• [TASK GOAL] Starting at the item containing "316, 875, 321)" and ending at the item containing "10, 874, 18)", give those items again with "clicked" changed to "selected" and everything else left the same.

• [MATERIAL SUPPLIED]
* START *

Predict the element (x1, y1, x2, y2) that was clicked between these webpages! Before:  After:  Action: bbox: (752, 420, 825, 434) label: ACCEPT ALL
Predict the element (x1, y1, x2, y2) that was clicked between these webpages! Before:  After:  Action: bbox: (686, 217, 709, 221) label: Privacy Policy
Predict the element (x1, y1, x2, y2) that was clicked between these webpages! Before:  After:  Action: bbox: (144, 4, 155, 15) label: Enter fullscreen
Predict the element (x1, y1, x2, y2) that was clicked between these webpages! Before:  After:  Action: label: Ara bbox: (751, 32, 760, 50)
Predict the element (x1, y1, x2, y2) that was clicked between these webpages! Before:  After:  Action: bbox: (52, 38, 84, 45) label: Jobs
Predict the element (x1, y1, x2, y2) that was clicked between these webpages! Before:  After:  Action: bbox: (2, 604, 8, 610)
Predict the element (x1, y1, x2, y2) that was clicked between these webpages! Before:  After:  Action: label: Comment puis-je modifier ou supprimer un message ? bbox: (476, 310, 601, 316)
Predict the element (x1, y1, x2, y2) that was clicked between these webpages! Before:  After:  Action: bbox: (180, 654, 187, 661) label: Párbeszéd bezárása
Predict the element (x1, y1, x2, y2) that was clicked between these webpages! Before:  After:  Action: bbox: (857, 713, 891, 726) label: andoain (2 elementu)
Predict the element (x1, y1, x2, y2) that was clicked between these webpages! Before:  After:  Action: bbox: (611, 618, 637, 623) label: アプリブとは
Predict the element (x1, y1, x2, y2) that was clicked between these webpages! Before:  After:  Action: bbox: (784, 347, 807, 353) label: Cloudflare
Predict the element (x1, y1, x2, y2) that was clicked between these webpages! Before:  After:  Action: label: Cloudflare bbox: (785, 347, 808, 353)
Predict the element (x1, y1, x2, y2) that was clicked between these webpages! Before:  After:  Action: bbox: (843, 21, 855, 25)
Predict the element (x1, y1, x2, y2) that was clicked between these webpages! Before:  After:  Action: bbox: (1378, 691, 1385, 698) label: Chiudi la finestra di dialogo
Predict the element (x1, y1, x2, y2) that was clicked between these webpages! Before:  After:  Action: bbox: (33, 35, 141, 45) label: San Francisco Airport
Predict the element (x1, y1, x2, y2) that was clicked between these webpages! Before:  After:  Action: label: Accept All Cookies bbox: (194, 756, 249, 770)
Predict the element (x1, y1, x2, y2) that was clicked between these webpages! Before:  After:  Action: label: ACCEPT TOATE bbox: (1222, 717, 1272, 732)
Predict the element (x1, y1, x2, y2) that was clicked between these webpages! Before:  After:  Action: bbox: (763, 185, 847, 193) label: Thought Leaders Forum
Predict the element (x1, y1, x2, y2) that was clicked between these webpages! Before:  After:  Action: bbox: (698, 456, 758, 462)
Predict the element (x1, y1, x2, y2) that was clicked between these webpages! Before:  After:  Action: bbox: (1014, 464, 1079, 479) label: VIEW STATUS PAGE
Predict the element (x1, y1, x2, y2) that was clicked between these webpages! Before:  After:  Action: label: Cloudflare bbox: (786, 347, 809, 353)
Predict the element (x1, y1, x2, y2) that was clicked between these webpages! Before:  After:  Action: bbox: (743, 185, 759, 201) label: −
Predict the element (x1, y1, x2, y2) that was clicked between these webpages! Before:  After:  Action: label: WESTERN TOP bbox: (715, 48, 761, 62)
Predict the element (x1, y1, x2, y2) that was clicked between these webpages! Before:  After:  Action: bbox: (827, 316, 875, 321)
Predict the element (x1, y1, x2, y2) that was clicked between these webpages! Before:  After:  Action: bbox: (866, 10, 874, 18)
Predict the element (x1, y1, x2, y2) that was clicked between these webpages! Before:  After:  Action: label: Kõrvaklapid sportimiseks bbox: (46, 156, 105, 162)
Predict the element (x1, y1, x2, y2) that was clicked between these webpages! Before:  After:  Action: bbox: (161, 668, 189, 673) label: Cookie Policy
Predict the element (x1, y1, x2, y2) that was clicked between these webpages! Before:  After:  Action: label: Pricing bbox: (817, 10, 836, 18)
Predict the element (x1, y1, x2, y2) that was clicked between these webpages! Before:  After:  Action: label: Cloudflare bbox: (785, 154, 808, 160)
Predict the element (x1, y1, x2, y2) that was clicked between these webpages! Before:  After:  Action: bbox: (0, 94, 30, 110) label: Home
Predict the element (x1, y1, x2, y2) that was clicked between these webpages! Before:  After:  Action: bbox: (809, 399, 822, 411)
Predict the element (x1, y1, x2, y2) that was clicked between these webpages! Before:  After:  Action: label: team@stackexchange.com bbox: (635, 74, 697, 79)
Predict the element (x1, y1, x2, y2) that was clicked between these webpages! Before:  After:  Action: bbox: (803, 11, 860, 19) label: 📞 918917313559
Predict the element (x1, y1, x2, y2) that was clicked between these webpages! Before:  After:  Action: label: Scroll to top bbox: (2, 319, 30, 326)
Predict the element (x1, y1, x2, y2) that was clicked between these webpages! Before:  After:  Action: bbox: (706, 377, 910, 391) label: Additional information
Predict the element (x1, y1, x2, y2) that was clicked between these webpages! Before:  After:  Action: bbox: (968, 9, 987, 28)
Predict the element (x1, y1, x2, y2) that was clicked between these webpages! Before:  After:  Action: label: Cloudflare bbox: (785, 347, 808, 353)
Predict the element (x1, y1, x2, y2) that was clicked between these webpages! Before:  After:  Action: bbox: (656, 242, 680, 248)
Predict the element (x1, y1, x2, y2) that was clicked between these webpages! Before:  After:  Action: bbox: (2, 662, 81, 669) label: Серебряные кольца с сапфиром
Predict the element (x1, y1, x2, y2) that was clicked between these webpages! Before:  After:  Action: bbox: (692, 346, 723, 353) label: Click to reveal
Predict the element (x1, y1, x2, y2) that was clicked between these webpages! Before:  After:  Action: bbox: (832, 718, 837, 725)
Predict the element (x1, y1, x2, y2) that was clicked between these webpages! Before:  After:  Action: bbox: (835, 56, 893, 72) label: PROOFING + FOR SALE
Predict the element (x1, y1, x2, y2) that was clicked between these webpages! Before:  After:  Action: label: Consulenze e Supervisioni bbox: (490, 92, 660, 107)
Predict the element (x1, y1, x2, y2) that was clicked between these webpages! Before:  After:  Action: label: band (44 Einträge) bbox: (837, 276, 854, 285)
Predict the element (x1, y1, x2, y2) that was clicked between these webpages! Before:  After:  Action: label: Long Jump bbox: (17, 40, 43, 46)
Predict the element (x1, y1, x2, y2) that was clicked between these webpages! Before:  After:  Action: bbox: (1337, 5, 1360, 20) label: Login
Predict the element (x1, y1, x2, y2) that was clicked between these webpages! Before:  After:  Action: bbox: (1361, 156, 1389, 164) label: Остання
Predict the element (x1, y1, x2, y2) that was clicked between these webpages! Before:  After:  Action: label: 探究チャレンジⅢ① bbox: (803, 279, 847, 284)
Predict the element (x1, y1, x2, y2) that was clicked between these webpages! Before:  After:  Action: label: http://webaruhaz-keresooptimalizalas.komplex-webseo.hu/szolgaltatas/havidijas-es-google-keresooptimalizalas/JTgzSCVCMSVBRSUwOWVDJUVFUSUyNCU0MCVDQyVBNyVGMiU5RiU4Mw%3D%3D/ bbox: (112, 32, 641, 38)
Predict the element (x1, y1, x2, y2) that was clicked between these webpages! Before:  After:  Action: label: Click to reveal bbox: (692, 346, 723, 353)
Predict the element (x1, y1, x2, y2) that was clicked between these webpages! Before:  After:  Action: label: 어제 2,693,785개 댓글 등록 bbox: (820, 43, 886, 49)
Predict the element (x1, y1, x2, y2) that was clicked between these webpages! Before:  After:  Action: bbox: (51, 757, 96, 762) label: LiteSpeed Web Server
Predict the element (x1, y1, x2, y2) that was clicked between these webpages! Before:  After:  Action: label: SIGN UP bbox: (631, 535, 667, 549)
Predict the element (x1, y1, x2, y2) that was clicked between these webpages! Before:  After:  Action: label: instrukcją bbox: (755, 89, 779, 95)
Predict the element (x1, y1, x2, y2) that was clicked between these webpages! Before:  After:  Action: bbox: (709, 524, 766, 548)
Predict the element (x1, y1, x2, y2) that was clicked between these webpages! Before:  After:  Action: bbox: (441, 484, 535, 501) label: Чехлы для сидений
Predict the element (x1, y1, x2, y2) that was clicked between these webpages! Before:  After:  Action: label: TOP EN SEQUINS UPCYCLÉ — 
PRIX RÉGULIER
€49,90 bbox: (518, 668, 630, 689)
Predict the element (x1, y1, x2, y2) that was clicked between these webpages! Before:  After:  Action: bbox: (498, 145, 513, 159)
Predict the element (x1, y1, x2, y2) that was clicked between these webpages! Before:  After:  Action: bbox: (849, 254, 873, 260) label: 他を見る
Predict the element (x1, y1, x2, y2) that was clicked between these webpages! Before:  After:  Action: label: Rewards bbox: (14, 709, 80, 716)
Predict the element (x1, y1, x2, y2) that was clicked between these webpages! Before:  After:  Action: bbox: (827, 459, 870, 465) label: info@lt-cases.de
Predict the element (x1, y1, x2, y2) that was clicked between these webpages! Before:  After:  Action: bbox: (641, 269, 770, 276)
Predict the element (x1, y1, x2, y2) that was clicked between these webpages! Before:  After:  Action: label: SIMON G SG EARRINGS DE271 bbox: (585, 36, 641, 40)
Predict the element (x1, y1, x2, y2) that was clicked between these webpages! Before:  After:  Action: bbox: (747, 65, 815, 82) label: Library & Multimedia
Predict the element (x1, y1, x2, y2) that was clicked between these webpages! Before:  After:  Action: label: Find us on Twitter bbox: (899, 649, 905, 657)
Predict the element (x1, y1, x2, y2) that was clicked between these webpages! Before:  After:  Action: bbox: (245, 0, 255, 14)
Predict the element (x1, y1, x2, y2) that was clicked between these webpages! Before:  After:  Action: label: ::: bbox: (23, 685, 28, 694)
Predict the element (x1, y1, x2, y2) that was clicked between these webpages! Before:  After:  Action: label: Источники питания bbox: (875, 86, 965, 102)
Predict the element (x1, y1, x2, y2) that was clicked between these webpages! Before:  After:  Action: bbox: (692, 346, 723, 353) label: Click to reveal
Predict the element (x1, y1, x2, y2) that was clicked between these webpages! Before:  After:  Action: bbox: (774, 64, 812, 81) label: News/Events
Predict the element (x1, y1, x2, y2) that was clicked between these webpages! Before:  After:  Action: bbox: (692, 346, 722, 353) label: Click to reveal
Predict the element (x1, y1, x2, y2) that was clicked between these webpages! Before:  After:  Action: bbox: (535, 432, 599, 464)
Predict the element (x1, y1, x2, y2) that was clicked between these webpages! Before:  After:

* END *

• [ANSWER TO THIS PROBLEM]
Predict the element (x1, y1, x2, y2) that was selected between these webpages! Before:  After:  Action: bbox: (827, 316, 875, 321)
Predict the element (x1, y1, x2, y2) that was selected between these webpages! Before:  After:  Action: bbox: (866, 10, 874, 18)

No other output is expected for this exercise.